1.       What will the team tactics be among the GC contenders?

2.      What will the team tactics be among the teams seeking other classifications?

3.      How does this stage stack up against other “queen stages” in past Tours?

4.      How does this stage stack up considering the stages that come after it?

5.      What’s Wiggins’s best strategy? Evans’s? Froome’s? Nibali’s?

6.      What’s the weather going to be like, and how are the road surfaces?

7.      How much of a factor will the descents be?

8.      Will Wiggins’s infamously bad descending skills put him into serious difficulty?

9.      Could a stage-long breakaway work?

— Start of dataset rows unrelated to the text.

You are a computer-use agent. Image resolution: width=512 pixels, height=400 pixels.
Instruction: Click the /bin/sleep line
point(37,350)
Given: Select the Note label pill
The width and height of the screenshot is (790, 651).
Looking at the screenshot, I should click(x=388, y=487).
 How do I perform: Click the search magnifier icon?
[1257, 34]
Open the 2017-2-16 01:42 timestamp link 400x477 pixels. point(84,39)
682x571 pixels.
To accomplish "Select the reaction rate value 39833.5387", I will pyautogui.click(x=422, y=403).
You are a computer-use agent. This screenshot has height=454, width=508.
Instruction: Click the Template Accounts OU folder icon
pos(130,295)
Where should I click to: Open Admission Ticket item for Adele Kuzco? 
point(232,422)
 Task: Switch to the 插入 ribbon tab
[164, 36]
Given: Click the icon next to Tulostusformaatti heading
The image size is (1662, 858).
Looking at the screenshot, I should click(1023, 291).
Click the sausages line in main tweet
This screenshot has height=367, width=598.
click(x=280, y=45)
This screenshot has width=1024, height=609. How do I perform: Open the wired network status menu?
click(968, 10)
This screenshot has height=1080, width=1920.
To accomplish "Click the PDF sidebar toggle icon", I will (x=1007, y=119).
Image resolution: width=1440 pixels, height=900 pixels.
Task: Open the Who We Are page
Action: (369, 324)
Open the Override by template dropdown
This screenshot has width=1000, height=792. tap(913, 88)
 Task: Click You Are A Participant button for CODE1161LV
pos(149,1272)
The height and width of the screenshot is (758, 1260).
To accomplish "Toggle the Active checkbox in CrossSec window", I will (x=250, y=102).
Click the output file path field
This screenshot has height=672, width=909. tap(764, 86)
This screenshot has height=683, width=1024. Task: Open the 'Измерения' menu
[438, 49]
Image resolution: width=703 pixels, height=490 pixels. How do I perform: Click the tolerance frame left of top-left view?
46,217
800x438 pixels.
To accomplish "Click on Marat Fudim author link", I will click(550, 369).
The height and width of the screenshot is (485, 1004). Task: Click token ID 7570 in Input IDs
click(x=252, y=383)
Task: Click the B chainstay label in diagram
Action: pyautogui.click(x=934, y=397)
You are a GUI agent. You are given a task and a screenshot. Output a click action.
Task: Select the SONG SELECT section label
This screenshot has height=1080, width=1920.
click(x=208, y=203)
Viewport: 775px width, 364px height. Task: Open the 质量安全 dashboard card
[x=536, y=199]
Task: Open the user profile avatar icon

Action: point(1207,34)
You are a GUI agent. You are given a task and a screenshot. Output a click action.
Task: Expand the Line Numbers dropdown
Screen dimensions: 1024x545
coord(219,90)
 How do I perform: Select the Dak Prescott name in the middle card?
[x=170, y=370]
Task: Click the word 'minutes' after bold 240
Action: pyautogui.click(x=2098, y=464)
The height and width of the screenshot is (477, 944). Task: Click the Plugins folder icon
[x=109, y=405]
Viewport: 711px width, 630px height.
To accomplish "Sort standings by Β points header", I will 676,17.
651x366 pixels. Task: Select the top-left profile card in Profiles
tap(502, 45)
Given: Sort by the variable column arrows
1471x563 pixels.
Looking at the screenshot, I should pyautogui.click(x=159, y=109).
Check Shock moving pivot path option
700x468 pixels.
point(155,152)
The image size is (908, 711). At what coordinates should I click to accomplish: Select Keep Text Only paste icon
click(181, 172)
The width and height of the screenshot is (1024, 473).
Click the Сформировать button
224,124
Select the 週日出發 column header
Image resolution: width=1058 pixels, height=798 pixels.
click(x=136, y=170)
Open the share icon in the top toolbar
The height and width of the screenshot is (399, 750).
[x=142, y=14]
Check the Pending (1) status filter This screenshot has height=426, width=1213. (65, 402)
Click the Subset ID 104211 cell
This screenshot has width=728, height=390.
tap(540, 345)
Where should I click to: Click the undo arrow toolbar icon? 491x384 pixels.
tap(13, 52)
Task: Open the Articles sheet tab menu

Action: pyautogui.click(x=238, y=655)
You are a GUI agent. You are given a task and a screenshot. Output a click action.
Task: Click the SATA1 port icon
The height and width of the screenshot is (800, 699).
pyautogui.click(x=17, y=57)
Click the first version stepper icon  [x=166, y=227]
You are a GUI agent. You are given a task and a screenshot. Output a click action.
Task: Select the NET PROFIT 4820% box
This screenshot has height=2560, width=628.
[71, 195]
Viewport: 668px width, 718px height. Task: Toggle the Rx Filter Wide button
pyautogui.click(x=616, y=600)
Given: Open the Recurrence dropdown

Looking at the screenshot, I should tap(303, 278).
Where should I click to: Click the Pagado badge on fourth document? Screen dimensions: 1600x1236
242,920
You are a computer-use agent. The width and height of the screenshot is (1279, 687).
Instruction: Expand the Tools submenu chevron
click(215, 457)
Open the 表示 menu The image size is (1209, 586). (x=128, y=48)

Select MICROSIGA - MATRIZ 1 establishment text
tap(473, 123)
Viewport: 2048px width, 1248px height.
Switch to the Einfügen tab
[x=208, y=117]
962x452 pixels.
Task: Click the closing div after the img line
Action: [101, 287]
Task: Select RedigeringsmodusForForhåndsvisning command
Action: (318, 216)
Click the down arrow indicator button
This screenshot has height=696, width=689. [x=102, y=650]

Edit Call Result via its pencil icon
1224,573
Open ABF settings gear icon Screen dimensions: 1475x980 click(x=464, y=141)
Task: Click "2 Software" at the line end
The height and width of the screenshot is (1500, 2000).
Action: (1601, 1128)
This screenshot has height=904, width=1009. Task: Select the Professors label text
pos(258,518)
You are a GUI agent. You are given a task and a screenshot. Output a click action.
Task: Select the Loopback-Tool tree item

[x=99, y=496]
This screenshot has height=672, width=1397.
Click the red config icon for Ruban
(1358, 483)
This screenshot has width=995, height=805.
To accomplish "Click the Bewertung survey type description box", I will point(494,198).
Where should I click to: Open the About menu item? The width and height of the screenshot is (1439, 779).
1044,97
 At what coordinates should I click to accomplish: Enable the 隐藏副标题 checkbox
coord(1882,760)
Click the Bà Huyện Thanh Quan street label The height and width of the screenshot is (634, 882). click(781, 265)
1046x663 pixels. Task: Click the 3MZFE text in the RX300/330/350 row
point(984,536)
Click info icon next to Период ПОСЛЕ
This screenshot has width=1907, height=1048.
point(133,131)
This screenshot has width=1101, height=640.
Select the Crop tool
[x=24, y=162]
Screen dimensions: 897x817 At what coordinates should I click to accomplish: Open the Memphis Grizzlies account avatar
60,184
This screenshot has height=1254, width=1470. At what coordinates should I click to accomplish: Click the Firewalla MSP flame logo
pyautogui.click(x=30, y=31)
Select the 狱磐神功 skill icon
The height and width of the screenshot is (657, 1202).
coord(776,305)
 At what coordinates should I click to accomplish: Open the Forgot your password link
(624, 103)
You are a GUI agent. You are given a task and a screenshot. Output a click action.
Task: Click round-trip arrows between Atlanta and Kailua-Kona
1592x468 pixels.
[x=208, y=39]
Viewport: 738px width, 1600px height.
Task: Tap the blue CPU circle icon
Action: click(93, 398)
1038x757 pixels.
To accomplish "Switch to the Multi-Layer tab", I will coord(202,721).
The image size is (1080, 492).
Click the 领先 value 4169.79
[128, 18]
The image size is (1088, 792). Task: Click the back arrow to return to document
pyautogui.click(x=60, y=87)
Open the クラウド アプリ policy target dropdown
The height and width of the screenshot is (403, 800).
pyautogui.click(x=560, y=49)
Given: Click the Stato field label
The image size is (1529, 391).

10.   How could you use this stage to compensate for Wiggins’s strength against the clock…or could you?

11.    What does a chart showing the various contenders’ blood profiles look like?

There are dozens of other questions that the laziest, most casual fanboy could pose, answers to which would enliven the stage if you bothered to watch it. Unfortunately, you’ll find few if any analyses deeper than these: “It won’t be an easy day for whoever is defending the yellow jersey,” [Really? Like all those other easy days defending it?] and “In 2010, we went over the Tourmalet and that was the most difficult stage I’ve ever done.”

Maybe this is the reason that the local races in SoCal are so much more fun to watch and talk about and photograph and write about. We actually get to learn the tactics, the plans, the grand attempts, the epic failures, the real people, and the real racing…without all the worm spatter.